Первый мундир. Да, ты был из немногих, не выдавших никого… Ну, это только на допросах ты храбр был… Мне донесли, что на прогулке и в камере часто твои глаза наполнялись слезами… и выражение черной меланхолии…
Лунин. Я любил! И отдал сразу после бала… Суд после бала!
Первый мундир. Не то, Лунин. Или не только то.
Второй мундир. Я встретил вас на лестнице, когда меня вели на прогулку… Вы сами подошли ко мне и затеяли беседу.
Лунин. Да, тотчас, как я очутился среди них… Я начал поддерживать их дух… И когда я увидел этого мальчика с опухшими от слез глазами…
Второй мундир. Вы рассказали мне, как могли бежать и не бежали… и как никого не выдали на допросах…
Лунин (Ей). Он слушал меня с недоверием… А потом вдруг я увидел злобу! Да, злобу!
Второй мундир. «Не разговаривайте со мной. Я вас ненавижу! Зачем вы меня мучаете! Да, я выдал Шаховского! Я никому не принес пользы! За то я просил Господа дать мне смерть! Я пытался сам! Но не смог! О, вы не знаете этого! У вас нет семьи… А у меня старуха мать! И сестра… и я не выдержал! А некоторых сажали в кандалы и пытали, если понимали, что слаб, несчастный».
Лунин. Ты назвал «несчастными» выдавших тебя. Ты им простил?

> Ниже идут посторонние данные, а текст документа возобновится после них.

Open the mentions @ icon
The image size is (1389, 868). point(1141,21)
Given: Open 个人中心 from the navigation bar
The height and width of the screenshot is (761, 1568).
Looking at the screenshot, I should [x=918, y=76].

Второй мундир. Я простил? Да смею ли я… после того, что сделал сам… Да и без того, клянусь, я лишь смел бы молиться за них, чтобы их дух не пал так низко… как пал мой. Я люблю их.
Лунин. Тогда ты меня прости. (Ей.) Черт! Черт! Черт! Я бросил все в гордыне помочь им… А они любили друг друга и оттого понимали. Они все вместе… а я, появившийся… чужой, гордец… Я вернулся тогда в свою клетку… и, глядя на коптящее пламя, ощущал смрад от духоты и боль в сердце… Дверь была открыта… и вдруг сквозь решетку из соседней камеры я услышал голос Муравьева-Апостола. Он читал стихи по-французски.
Второй мундир (читает).
Задумчив, одинок, я по земле пройду,
не знаемый никем…
Лишь пред концом моим, внезапно озаренный,
узнает мир, кого лишился он.
Лунин. И я упал на колени, чувствуя счастье оттого, что вдруг понял… Это нельзя сказать словами. Но смысл был таков: я приехал сюда тем, прежним… сытым гордецом. И только сейчас, среди слез и мук, я познавал дорогу… Да, пройти весь путь, их страдания… Не как Дант, спустившийся в ад… но поселившись в этом аду — и заслужить судьбой своею рассказать о них истину… Я чувствовал ликование… и дух мой заполнял небо… Я пришел в счастливейшее расположение духа. И когда Жаку объявили приговор Хозяина, он захохотал… Меня, познавшего предназначение… чувствовавшего само небо… Плуты! Временные человеки!.. И я заорал: «Прекрасный приговор, господа, его следует немедля окропить». Я приспустил штаны и на приговор…
Хохот мундиров.
Боже мой… Тишина-то какая. (Ей.) Ах да! Их увели уже… двадцать минут.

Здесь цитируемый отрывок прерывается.